_What the task asks_
The copy has to match the records word for word and include no pictures.

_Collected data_

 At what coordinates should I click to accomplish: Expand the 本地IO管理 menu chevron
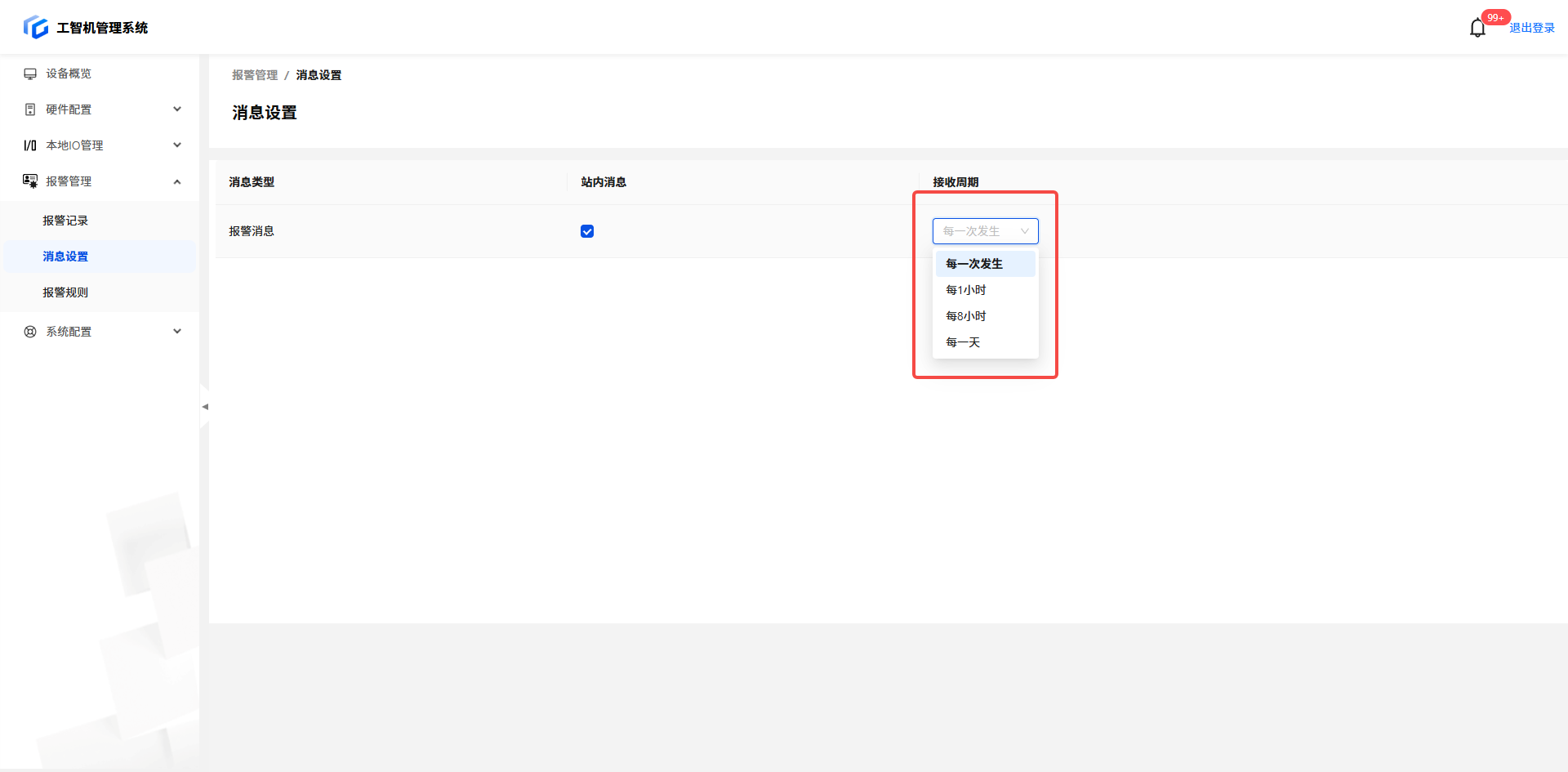coord(177,145)
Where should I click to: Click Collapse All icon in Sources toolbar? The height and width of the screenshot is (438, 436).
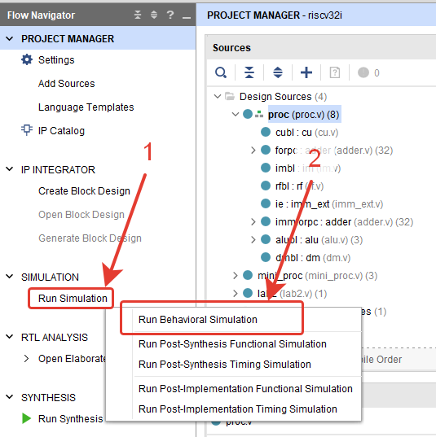point(249,72)
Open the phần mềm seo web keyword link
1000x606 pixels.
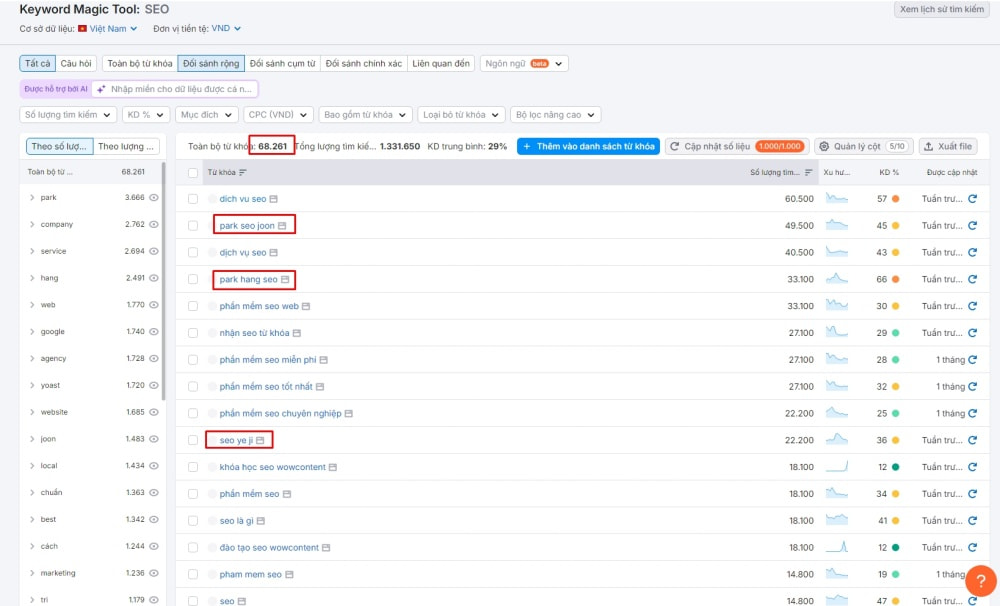[x=258, y=306]
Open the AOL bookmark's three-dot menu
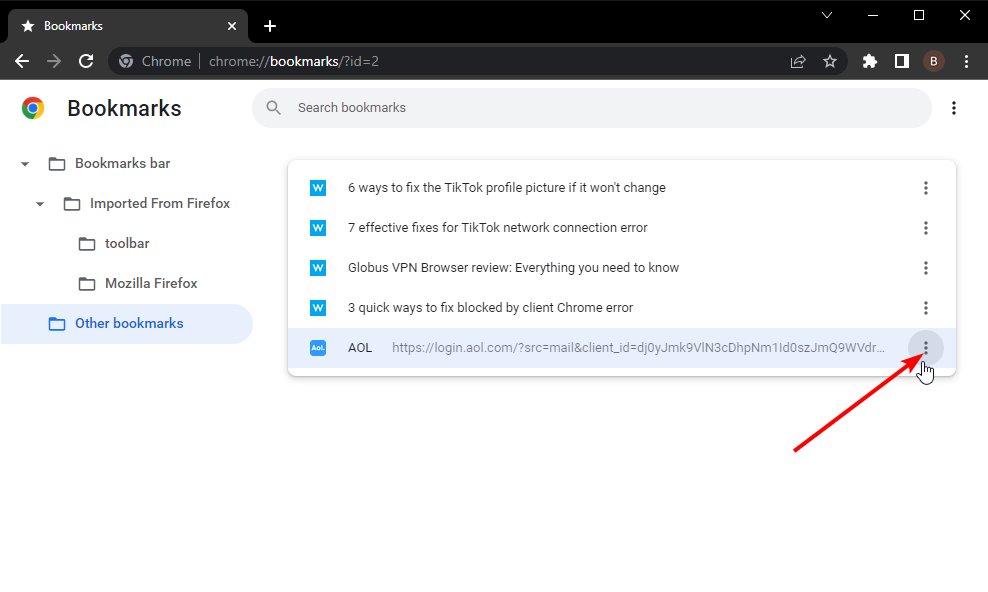Screen dimensions: 988x592 925,348
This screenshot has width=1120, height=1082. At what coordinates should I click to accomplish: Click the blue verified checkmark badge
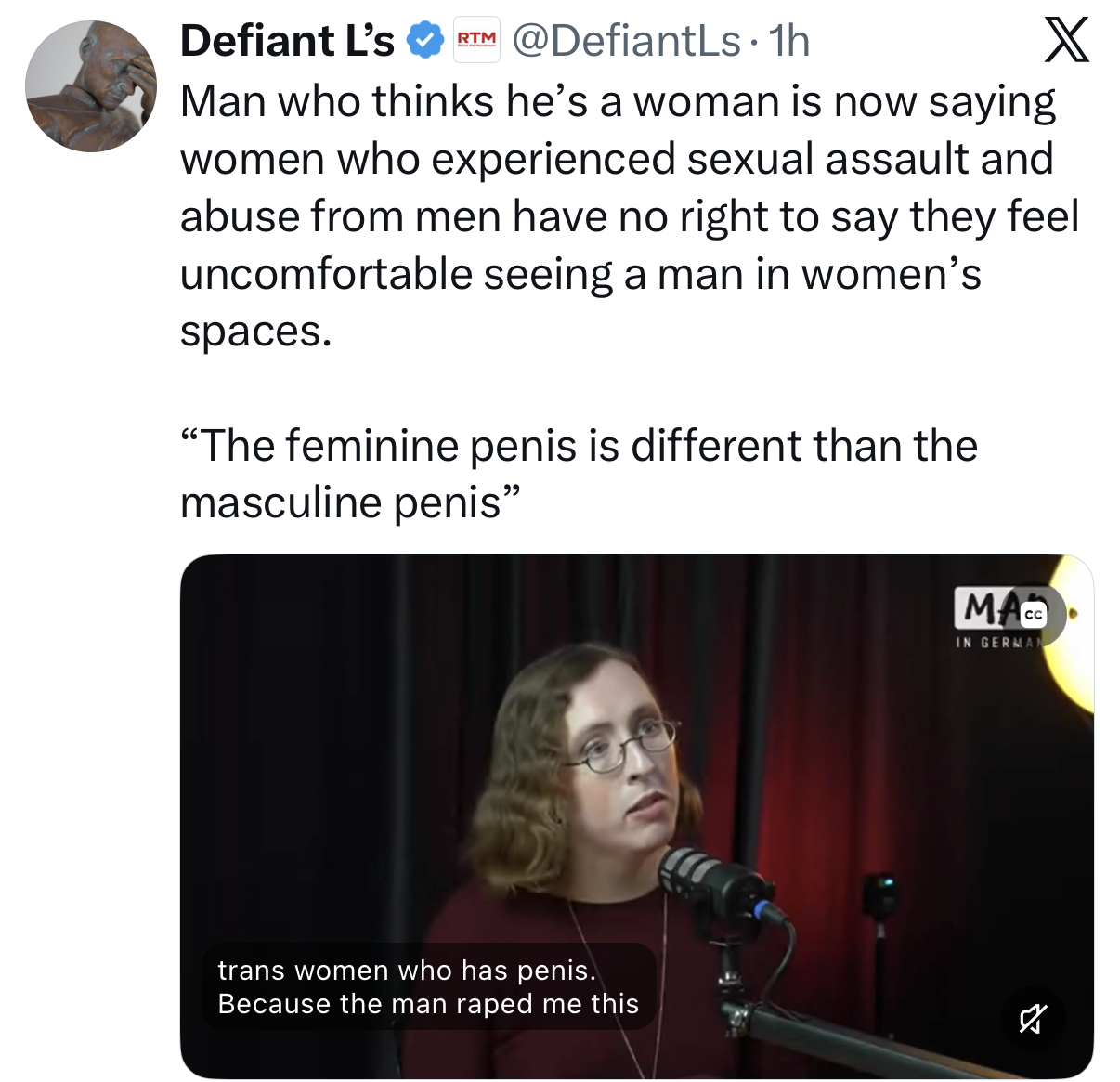[425, 41]
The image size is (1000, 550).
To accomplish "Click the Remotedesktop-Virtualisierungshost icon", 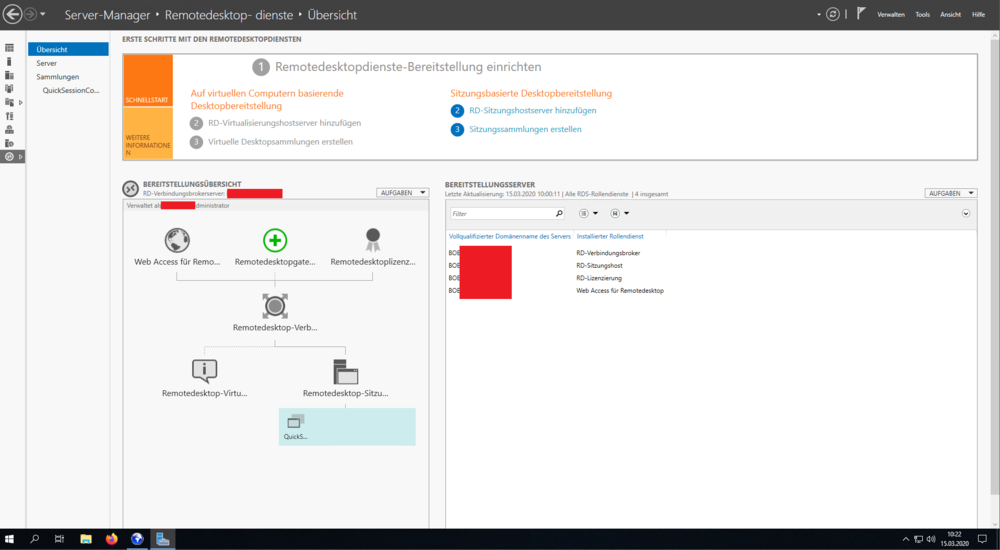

_Solution for this exercise_
 At what coordinates should I click to accomplish: Expand the 本地IO管理 menu chevron
coord(177,145)
Where should I click to: Click Collapse All icon in Sources toolbar? The height and width of the screenshot is (438, 436).
point(249,72)
Open the phần mềm seo web keyword link
1000x606 pixels.
[x=258, y=306]
Open the AOL bookmark's three-dot menu
Screen dimensions: 988x592 925,348
This screenshot has width=1120, height=1082. At what coordinates should I click to accomplish: Click the blue verified checkmark badge
[425, 41]
The image size is (1000, 550).
To accomplish "Click the Remotedesktop-Virtualisierungshost icon", 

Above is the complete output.